# Text segment
* * * * * * * * *

A functioning prototype brings heads up display contact lenses closer to your eyeballs, though the accompanying "neck accessory" is concerning.

The idea of a smart AR contact lens to help with daily tasks has been in the works at California-based company Mojo Vision since 2015, even as Google Glass came and went. Now, a functioning prototype brings us closer to seeing a final product.

In a blog post this week, Drew Perkins, the CEO of Mojo Vision, talked about his own “on-eye demonstration of a feature-complete augmented reality smart contact lens.” In an interview with CNET, he said he’s been wearing only one contact at a time for hour-long durations. Eventually, Mojo Vision would like users to be able to wear two Mojo Lens simultaneously and create 3D visual overlays, the publication said.

Perkins gives the example of being able to see a compass through the contact and an on-screen teleprompter.

Perkins describes the lens as the “smallest and densest display ever created for dynamic content.” The guts are an Arm M0 processor and a Micro LED display with 14,000 pixels per inch. It’s just 0.02 inches (0.5 mm) in diameter with a 1.8-micron pixel pitch. Power management was described as involving “medical-grade micro-batteries” and a proprietary power management integrated circuit.

The Mojo Lens also uses a custom-configured magnetometer (CNET noted this drives the compass Perkins saw), accelerometer, and gyroscope for tracking. The goal is that AR remains visible even as you move your eyes around, Perkins wrote. There is no gesture control, though Ars Technica reports that there is voice control.

A Mojo Vision repo also told Ars that the current prototype uses a “relay accessory,” worn around the neck. It includes a processor, GPU, and 5 GHz radio for sending and receiving data to and from the lens. According to CNET, the accessory also sends information “back to computers that track the eye movement data for research.” Perkins’ blog said this tech required custom ASIC designs. So while a contact lens may be more discreet than smart glasses, the neck gear might offset that advantage. Apparently the current prototype also involves a hat antenna, but Ars predicts this will be dropped in the production design. No release date but Perkins speculates that widespread adoption would be 10 years out.

“With this advancement, we now have a testing platform that helps us refine and build Mojo Lens that will ultimately lead to submission to the FDA for market approval,” Perkins wrote. “To accomplish this, we will conduct several clinical studies to test capabilities and provide feedback on software and apps.”

CNET reports that Mojo Vision is working with companies that cover running (Adidas), hiking and cycling (Trailforks), yoga (Wearable X), snow sports (Slopes) and golf (18Birdies). According to Steve Sinclair, Mojo Vision’s senior VP of product and marketing, the partnerships are about trying to determine what the best interfaces would be, and whether markets in fitness and sports training would be a good fit.

* * * * * * * * *

# Required work
For each statement, say yes or no according to the article on the Mojo Lens prototype, and quote the article's words that decide it. (a) The Mojo Lens supports gesture control. (b) The lens's Micro LED display has 14,000 pixels per inch. (c) Perkins has worn two lenses at once during testing.

* * * * * * * * *

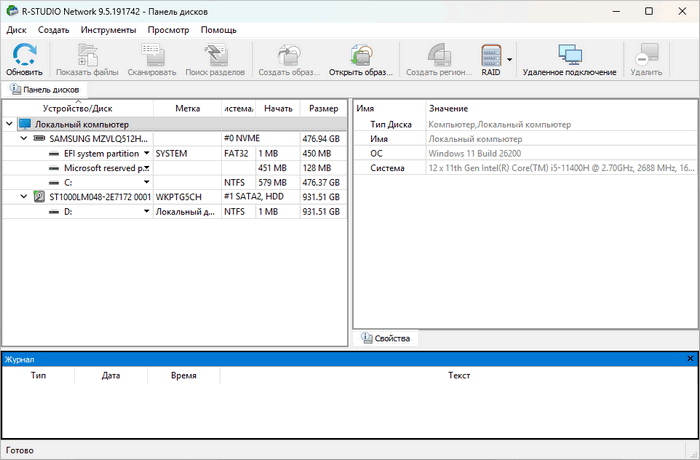700x460 pixels.
Task: Open dropdown next to C: partition
Action: (146, 183)
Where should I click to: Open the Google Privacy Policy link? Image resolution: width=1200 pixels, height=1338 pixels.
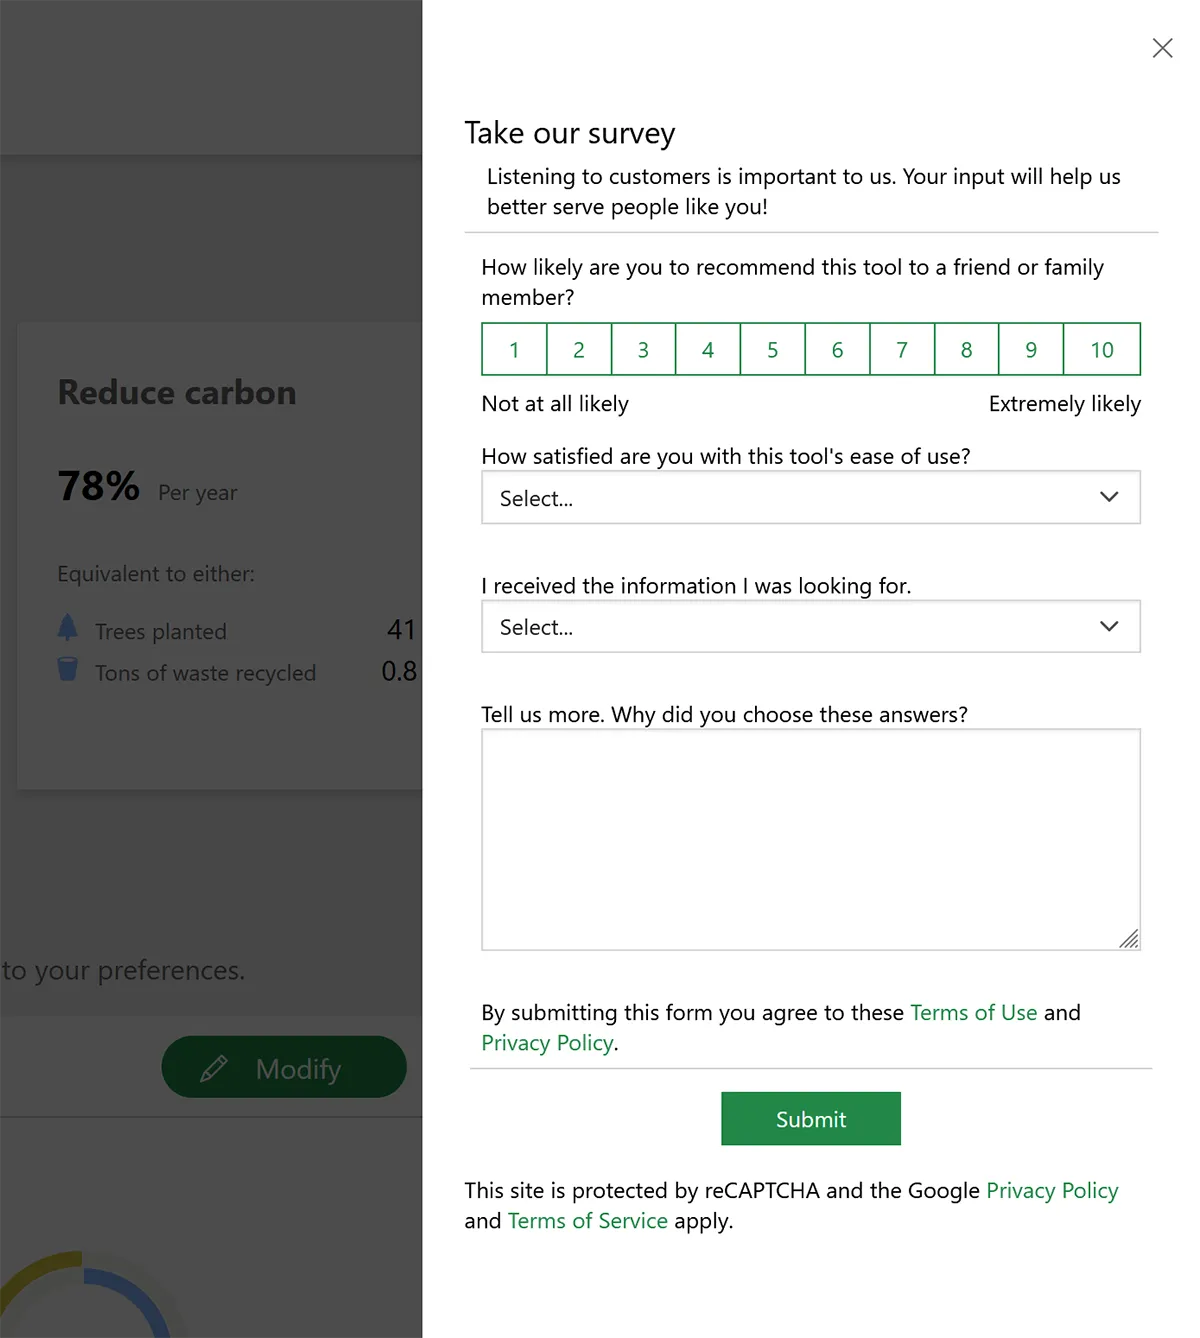tap(1052, 1191)
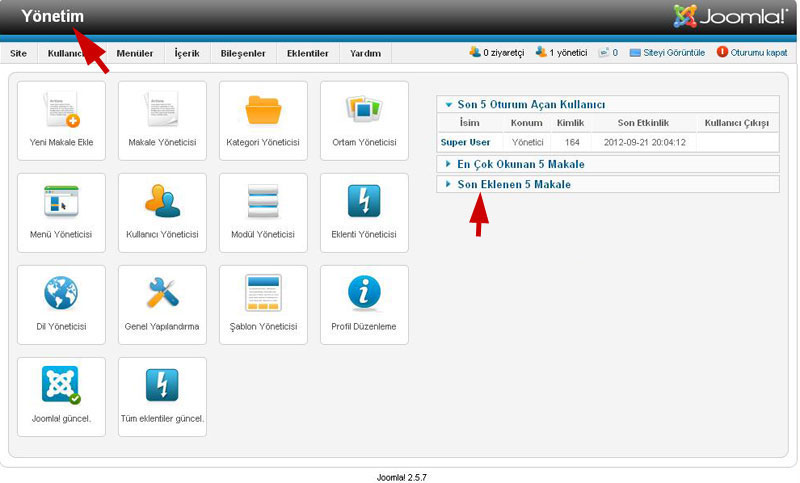Open the Eklenti Yöneticisi icon
800x483 pixels.
(364, 203)
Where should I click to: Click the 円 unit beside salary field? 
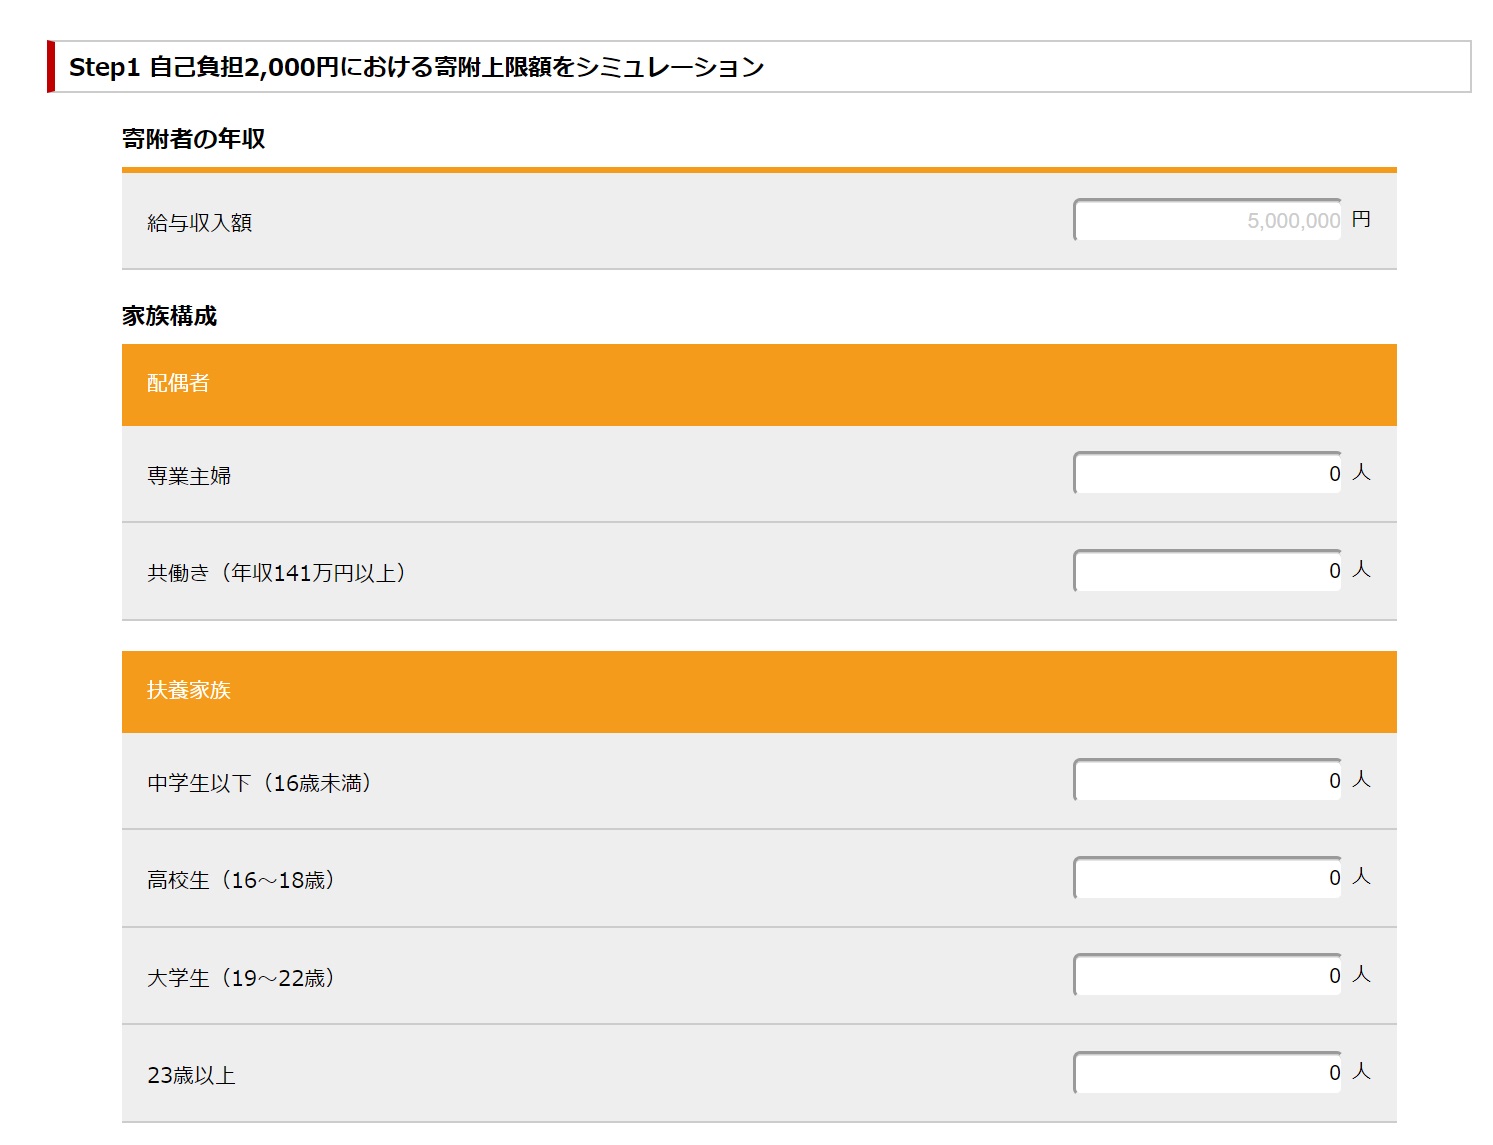pos(1361,219)
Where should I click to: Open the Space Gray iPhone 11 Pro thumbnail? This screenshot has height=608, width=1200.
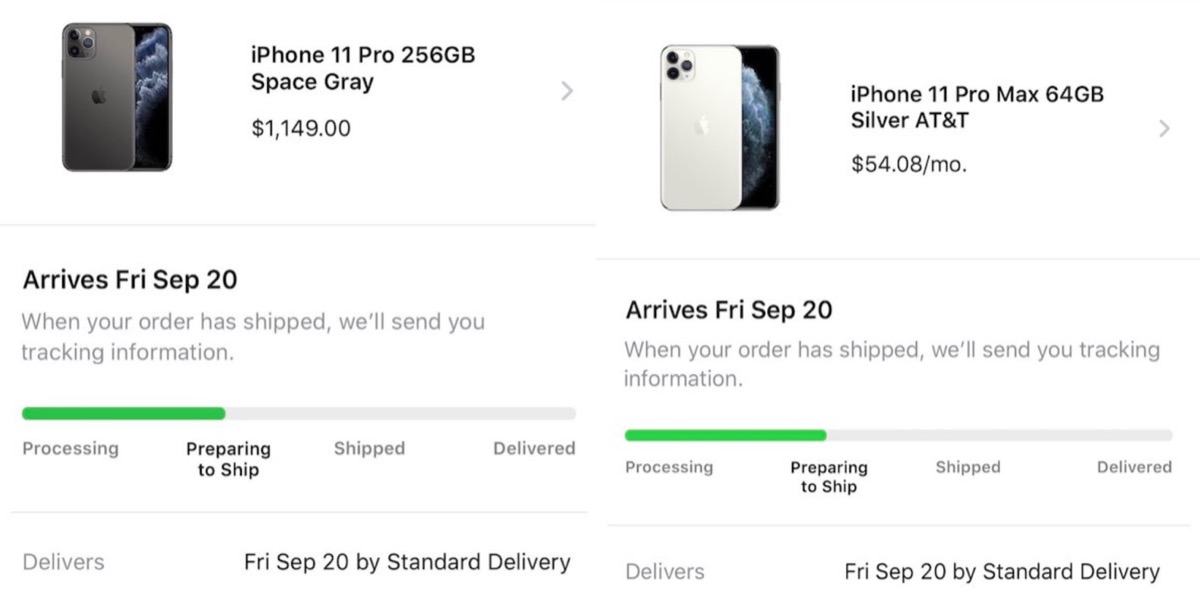(117, 97)
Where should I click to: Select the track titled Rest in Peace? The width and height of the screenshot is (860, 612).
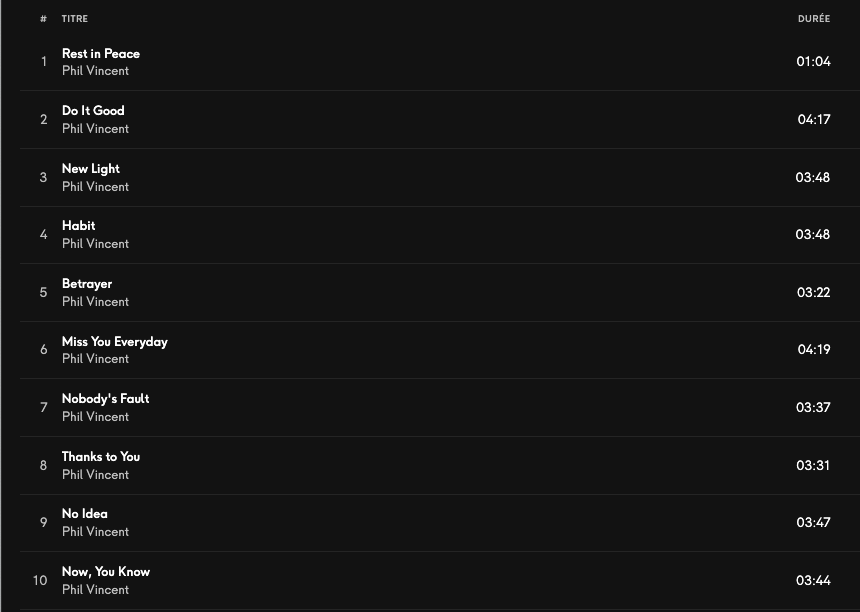coord(101,53)
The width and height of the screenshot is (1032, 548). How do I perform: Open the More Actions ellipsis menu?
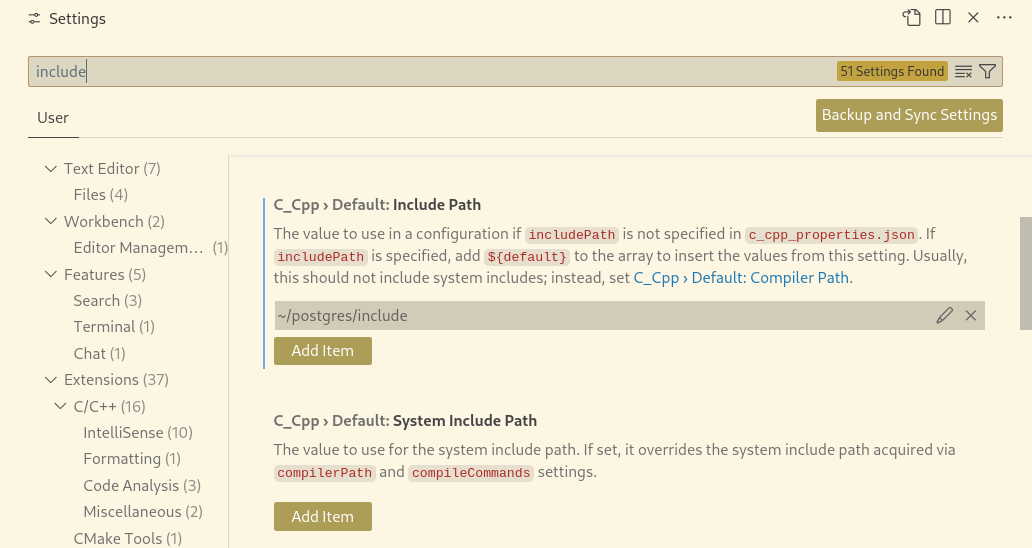pyautogui.click(x=1005, y=18)
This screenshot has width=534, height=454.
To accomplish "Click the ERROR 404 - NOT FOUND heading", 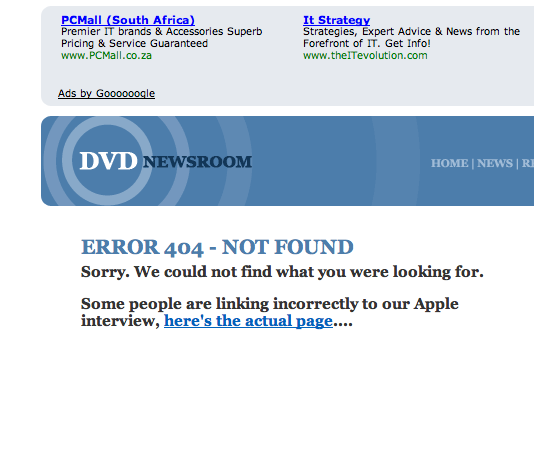I will [x=217, y=247].
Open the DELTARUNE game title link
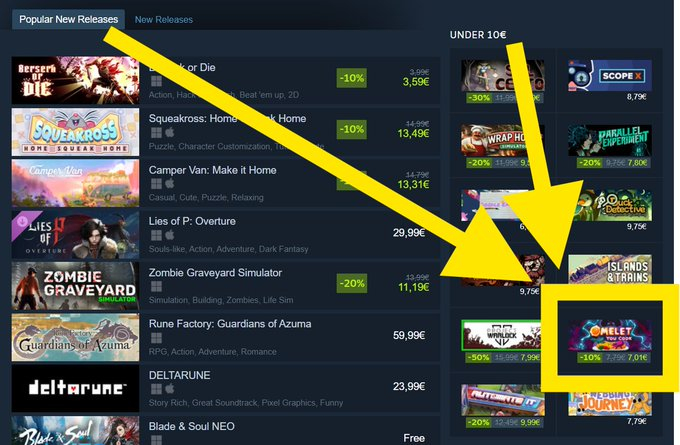The height and width of the screenshot is (445, 680). pyautogui.click(x=180, y=375)
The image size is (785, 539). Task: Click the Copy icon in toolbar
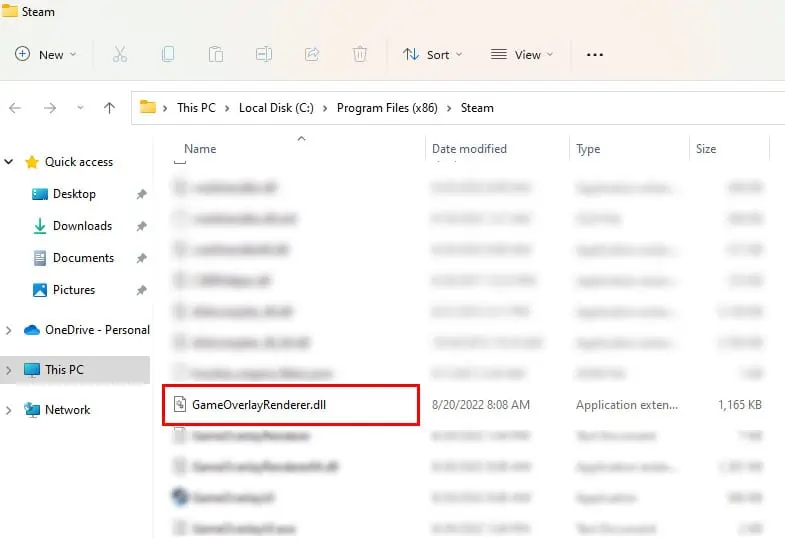(x=168, y=54)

* * * * * * * * *

# Answer to this exercise
(a) No: "There is no gesture control"
(b) Yes: "a Micro LED display with 14,000 pixels per inch"
(c) No: "he’s been wearing only one contact at a time for hour-long durations"